News about the association of Stora Enso with Aracruz Celulose is certainly bad news for local people in the Brazilian states of Bahia and Espirito Santo, dominated by three major pulp corporations: Veracel, Aracruz and Bahia Sul. Veracel will now be jointly owned by Stora Enso and Aracruz (with 10% of the remaining shares in the hands of Brazilian group Odebretch). These three companies own more than 300,000 hectares of fast-growing eucalyptus monocultures, which are having strong negative impacts on water, soils and biodiversity which also impact negatively on local peoples’ livelihoods. At the same time, plantation development has not only not provided the badly needed jobs but, on the contrary, has resulted in net employment losses in the region.
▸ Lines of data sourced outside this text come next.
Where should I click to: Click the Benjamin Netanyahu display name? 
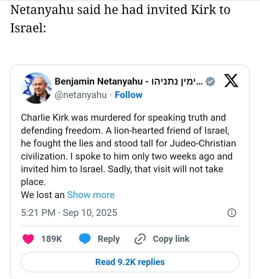99,81
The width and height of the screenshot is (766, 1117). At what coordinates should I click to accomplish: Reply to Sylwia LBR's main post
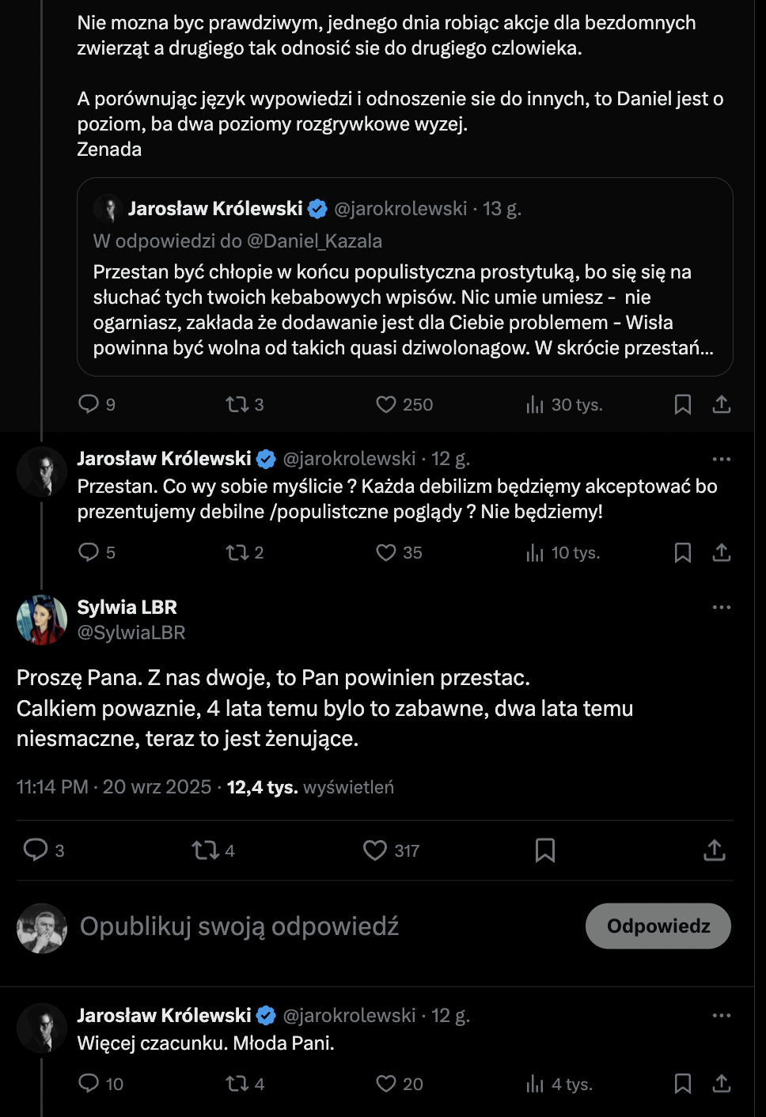pyautogui.click(x=36, y=850)
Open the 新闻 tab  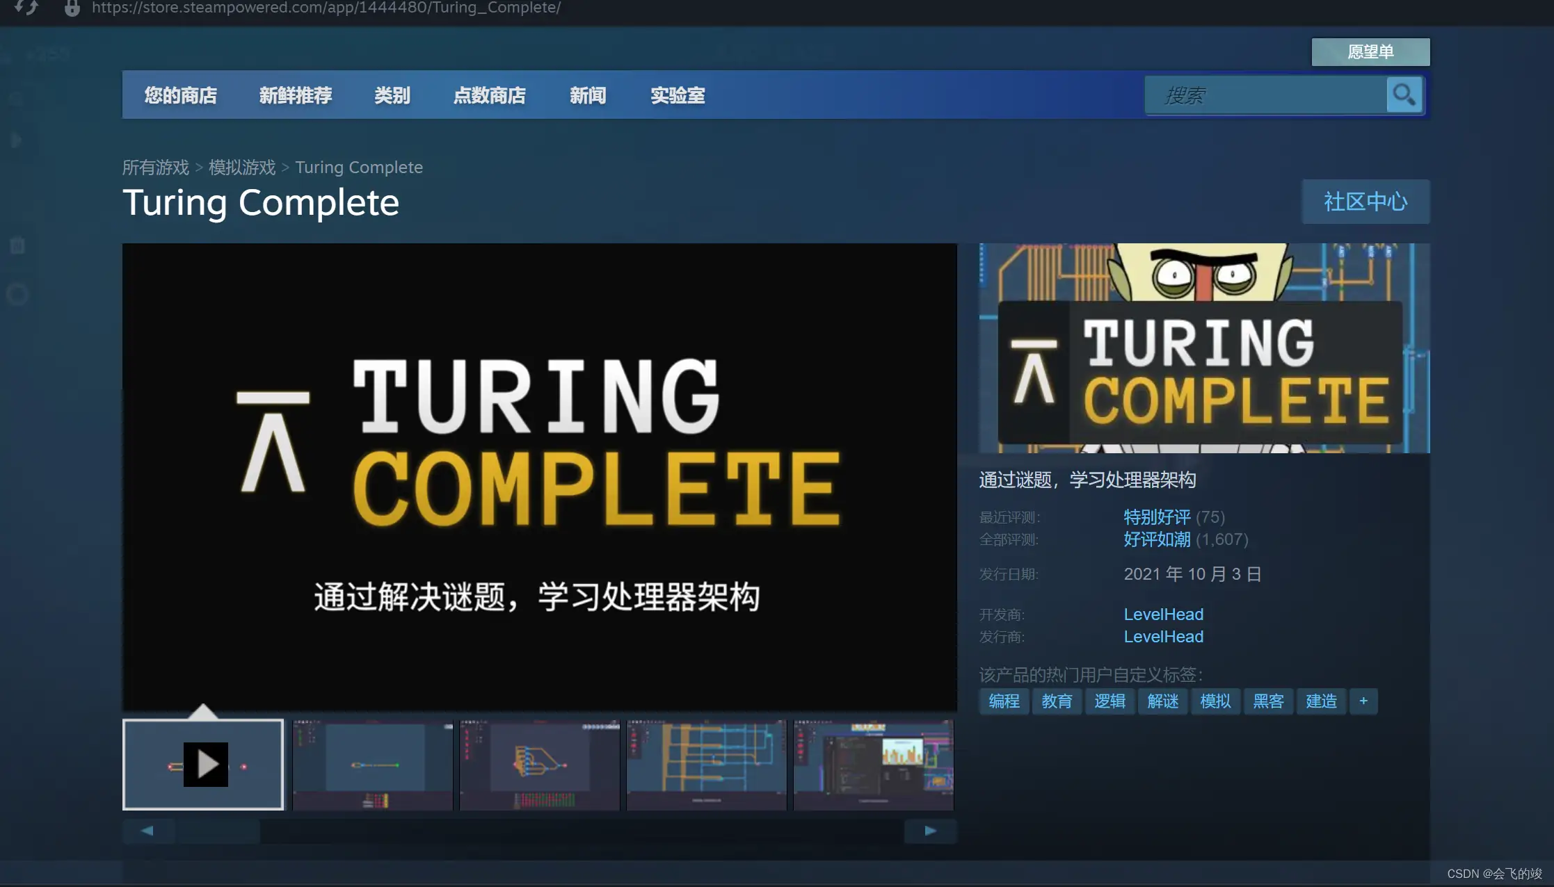point(588,95)
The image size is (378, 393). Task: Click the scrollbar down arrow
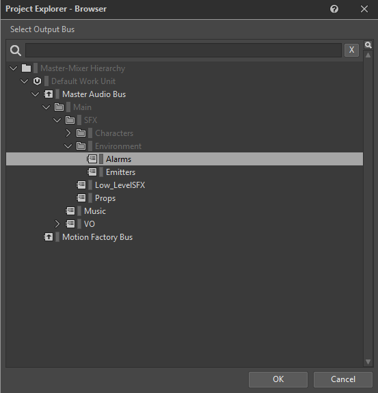coord(368,362)
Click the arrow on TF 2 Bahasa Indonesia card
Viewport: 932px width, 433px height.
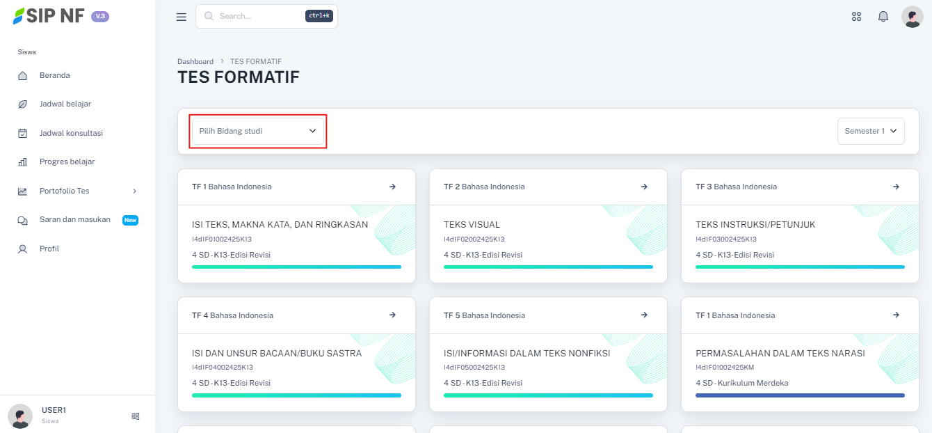[x=644, y=187]
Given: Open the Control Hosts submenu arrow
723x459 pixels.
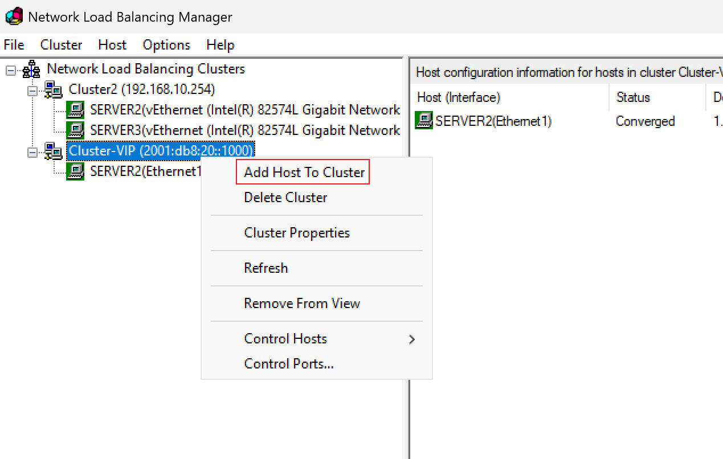Looking at the screenshot, I should tap(412, 339).
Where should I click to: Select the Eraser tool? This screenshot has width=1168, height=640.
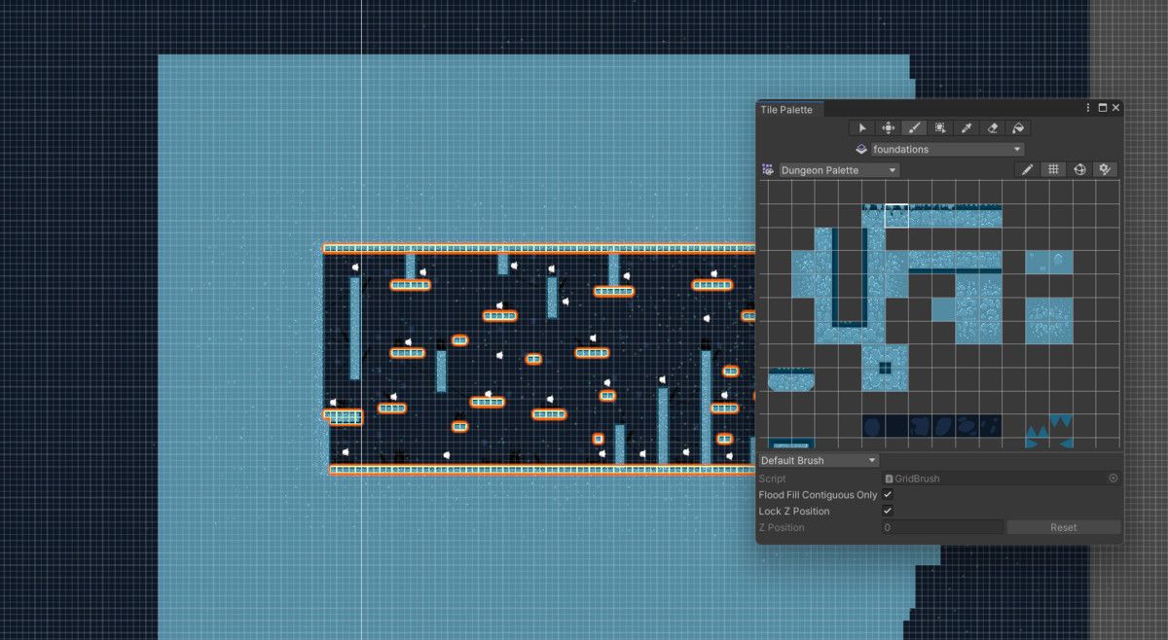(x=992, y=127)
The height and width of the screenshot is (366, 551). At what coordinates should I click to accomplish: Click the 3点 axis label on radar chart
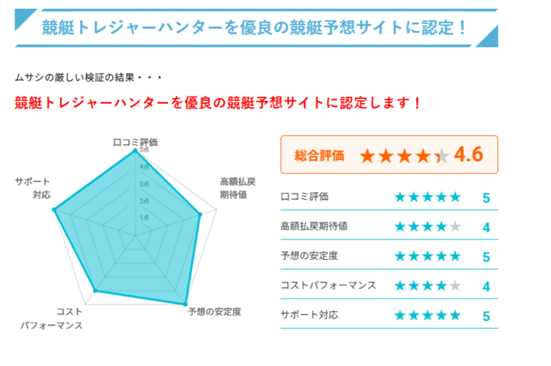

The increasing impacts of plantations have led to the creation of a broad coalition of NGOs, indigenous peoples, peasants, fisherfolk, academics and many others, and the name they chose for the coalition clearly shows the problem they are facing: the “Movement against the Green Desert in Espirito Santo and Bahia”.

During the past year, the coalition successfully halted a move by Aracruz to have its plantations in the state of Bahia certified by the Forest Stewardship Council. However, the company is so powerful in the state of Espirito Santo, that it is apparently being successful in getting approval for another expansion (700,000 tonnes) of its already enormous pulp production capacity and the consequent environmental impacts it will entail.
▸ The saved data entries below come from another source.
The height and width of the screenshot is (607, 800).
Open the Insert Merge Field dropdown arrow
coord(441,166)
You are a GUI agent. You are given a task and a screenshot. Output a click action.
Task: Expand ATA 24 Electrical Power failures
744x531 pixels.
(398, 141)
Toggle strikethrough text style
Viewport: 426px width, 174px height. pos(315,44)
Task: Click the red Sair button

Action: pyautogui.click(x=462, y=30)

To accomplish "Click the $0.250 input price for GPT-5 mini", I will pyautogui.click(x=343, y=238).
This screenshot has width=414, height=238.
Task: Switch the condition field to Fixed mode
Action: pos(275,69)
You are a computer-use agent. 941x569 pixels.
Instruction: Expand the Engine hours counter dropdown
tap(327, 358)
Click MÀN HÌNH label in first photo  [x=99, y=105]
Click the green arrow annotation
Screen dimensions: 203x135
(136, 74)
However, both Aracruz and Veracel were facing problem. To provide raw material to its new pulp mill, Aracruz needs some 70,000 hectares of additional plantations. At present the company is making a tremendous lobbying effort to have those lands bought in the extreme south of Bahia. However, the Bahia Environmental State Agency decided that an Environmental Impact Report would be required before further eucalyptus plantations are approved. This study can take a long time and can cause difficulties to Aracruz’s operations.

Veracel has a different problem: what to do with its eucalyptus plantations. The company has been struggling to have its own pulp mill built, but it still lacks interested investors in the US$ 1.6 billion dollar investment. According to Stora Enso, “implementation of the Veracel pulp mill will be postponed … and the decision to build the Veracel pulp mill will be taken in the end of 2002, subject to international pulp market conditions.” The delay in construction has diminished local support for the company, since the argument used of ‘generating employment’ has not become a reality.
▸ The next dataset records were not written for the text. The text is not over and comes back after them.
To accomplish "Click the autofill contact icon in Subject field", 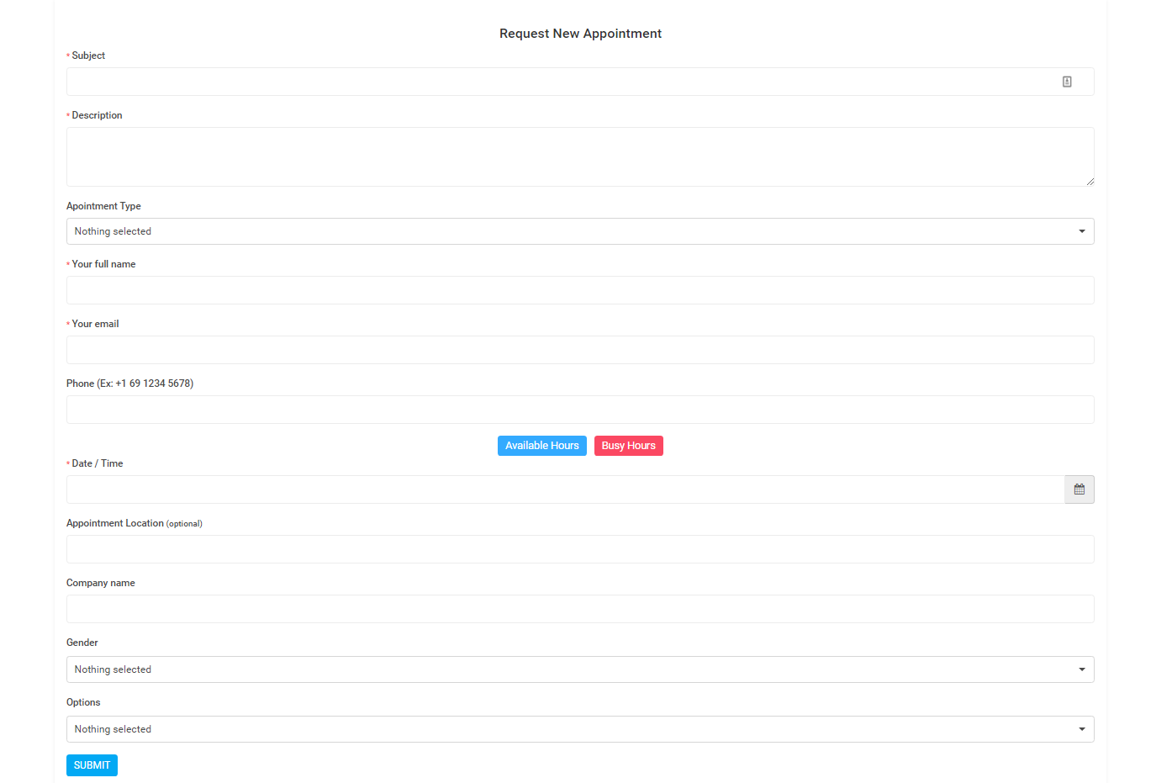I will [1067, 82].
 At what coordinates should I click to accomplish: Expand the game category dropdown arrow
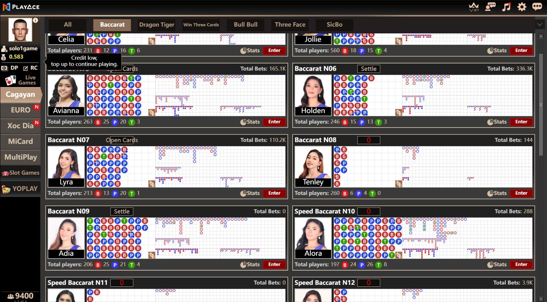click(x=539, y=25)
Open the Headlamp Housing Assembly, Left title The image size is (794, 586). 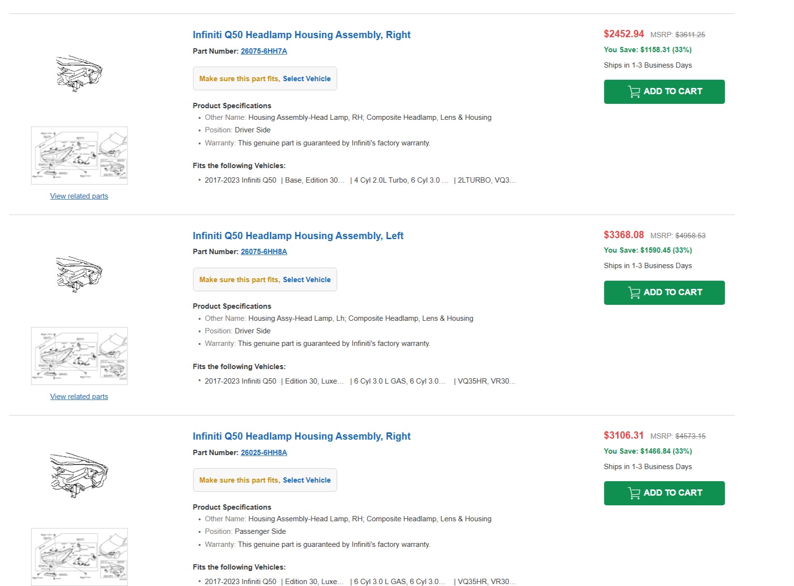tap(298, 236)
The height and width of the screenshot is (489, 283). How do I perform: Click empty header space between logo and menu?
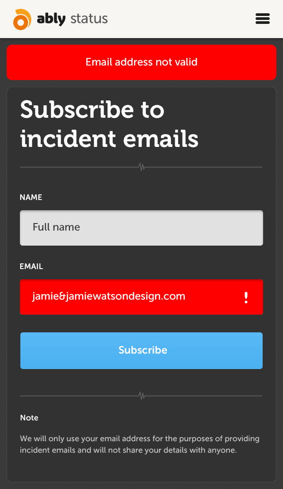181,19
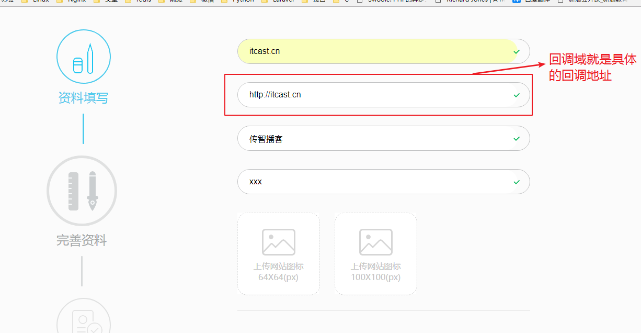Click the 资料填写 step label
Image resolution: width=641 pixels, height=333 pixels.
[x=83, y=98]
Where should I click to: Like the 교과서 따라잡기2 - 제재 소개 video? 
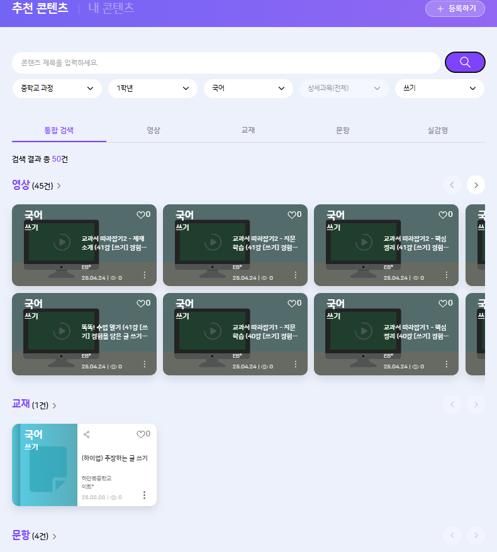pyautogui.click(x=140, y=214)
The marriage of these two companies seems to solve the most pressing problems: Aracruz won’t have to bother about raw material for its new pulp mill -which will be provided by Veracel’s plantations- and Stora Enso will be able to sell its wood to Aracruz without having to bother about if and when it will build its own pulp plant in Bahia.

For people and the environment, this marriage is very bad news, because it means that the political clout of both Aracruz and Veracel will increase even further, thereby making opposition to large-scale tree plantations and pulp operations even more difficult. Unless such “development” is halted, it will increase the already serious social and environmental impacts related to large-scale fast-growing tree monocrops and to pollution problems resulting from increased bleached eucalyptus pulp production.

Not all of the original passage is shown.